I agree that it is not helpful to 'medicalise' or 'pathologise' such feelings. However, I do think it can be enormously liberating when we realise that we do have choices and that we can choose the way that we represent external events to ourselves inside our own minds.

I began my work as a therapist working with people who had experienced years of imprisonment and physical and psychological torture... and it fascinated me to discover the many different ways that people chose to represent these events - over which they had no or very little control - to themselves inside their own minds. I saw that it is possible for people to unlearn unhelpful thinking-styles that may be holding them back from truly experiencing 'now' and learn new helpful styles of thinking and making meaning out of even the most challenging events. I certainly learned such a lot that helped me in my own life as well as in my work with others.

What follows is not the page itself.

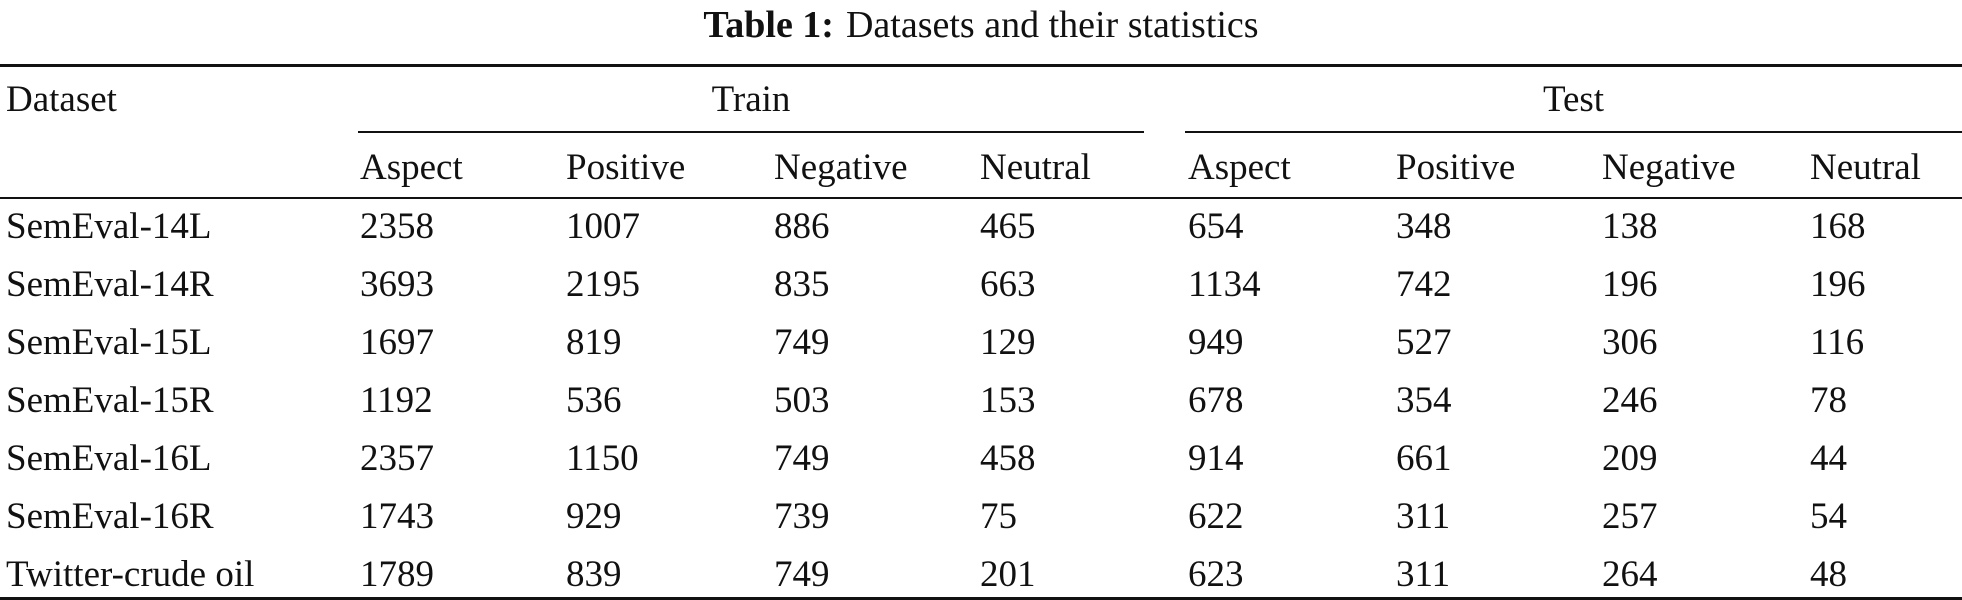 The width and height of the screenshot is (1962, 600). Describe the element at coordinates (1828, 516) in the screenshot. I see `table-cell: 54` at that location.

I agree that helping people to access resources and past learnings and carry them into the future can be very effective. I do also think that the 'now' has the meaning that we choose to assign to it. Aren't we saying the same thing?
Comment by Wendy Parker on March 19, 2009 at 5:10pm
Wow! what an article, what a bunch of codswallop!
It appears as though the government is afraid the people will turn against them.
Describing people's natural depression over losing their jobs as a "mental illness," wow! way to plant a label.
If you're down about losing your job, you must be mentally ill...nice...
They're going to be "training 3,600 more therapists and hundreds more specialist nurses, psychotherapy centres will be established in every primary care trust by the end of next year."
I wonder if they'll also be handing out cake? Why don't they retrain 3,600 of the people that are being laid-off, to be counselors? That should at least put a dent in the problem.
I cannot believe the ignorance of some people.
I am sorry to get on my box Sophie, I agree that it is wonderful that people are now focusing more on themselves, it's easier to do when you have nothing else, I have found.

"We don't need reasons to be happy. Instead we need to acquire the skills to look afresh at ourselves and the world, live in the now without worrying about the past or the future and value what we already have. So how can we best help people to do this? This is what I think we should be asking ourselevs right now."

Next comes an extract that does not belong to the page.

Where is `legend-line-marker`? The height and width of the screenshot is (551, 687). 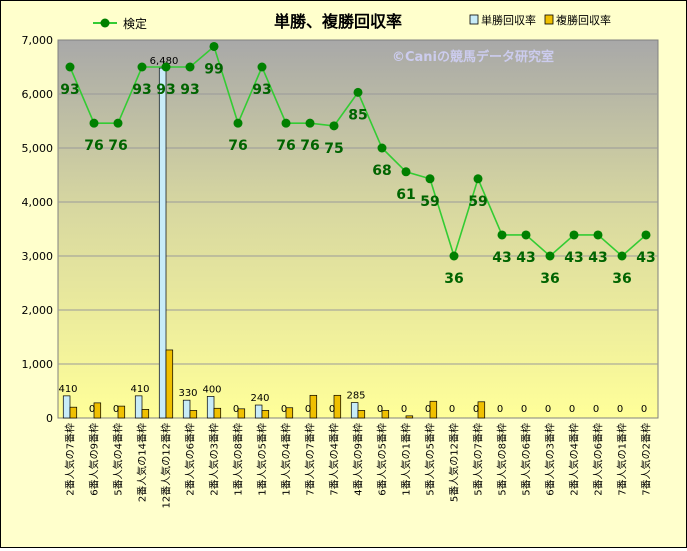
legend-line-marker is located at coordinates (105, 23). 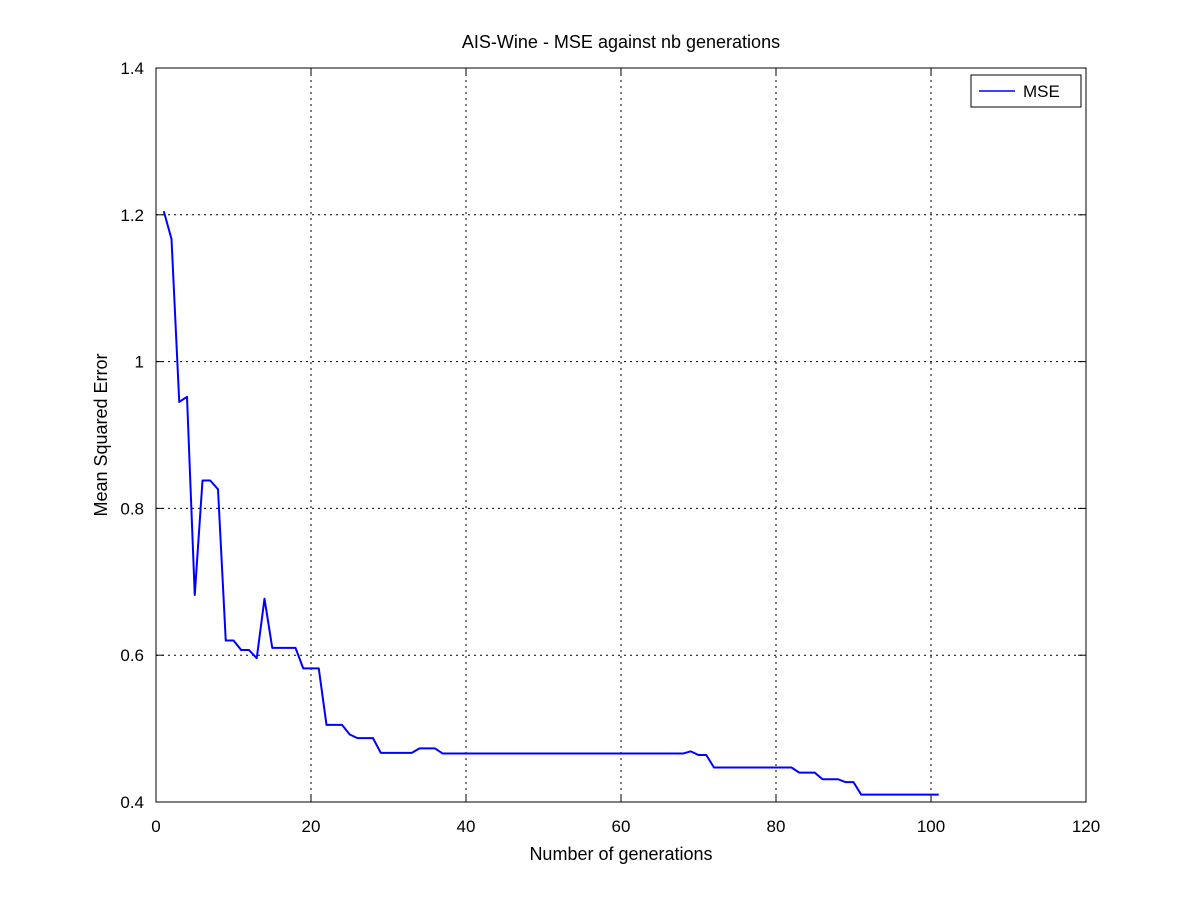 What do you see at coordinates (140, 362) in the screenshot?
I see `y-tick-label: 1` at bounding box center [140, 362].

Oh Sophie, It's hard not to worry about the future, even when things are going well, if you don't know if you'll be able to feed your children tomorrow, how can you not worry about that. I think there is a huge difference between someone who is having to downsize and someone who is rapidly losing everything.

Living in the 'now' can be a pretty poopie place to be. I would swing them to the past where they overcame some huge difficulty and let them remember how that felt, the courage, the strength and perseverance. That is what they bring to this challenge and then I will have them picture the future, how good they feel to have overcome and thrived, how proud of their accomplishments. they're not going 'down' they're not stagnant, they are moving ever forward, meeting the challenges like a warrior, on their path to their amazing future!

If that doesn't work, I'll take them out for a stiff drink:-)
Comment by John Cleesattel on March 19, 2009 at 5:37am
I don't think so, that is traditionally the role of the government so they can impose more control on us.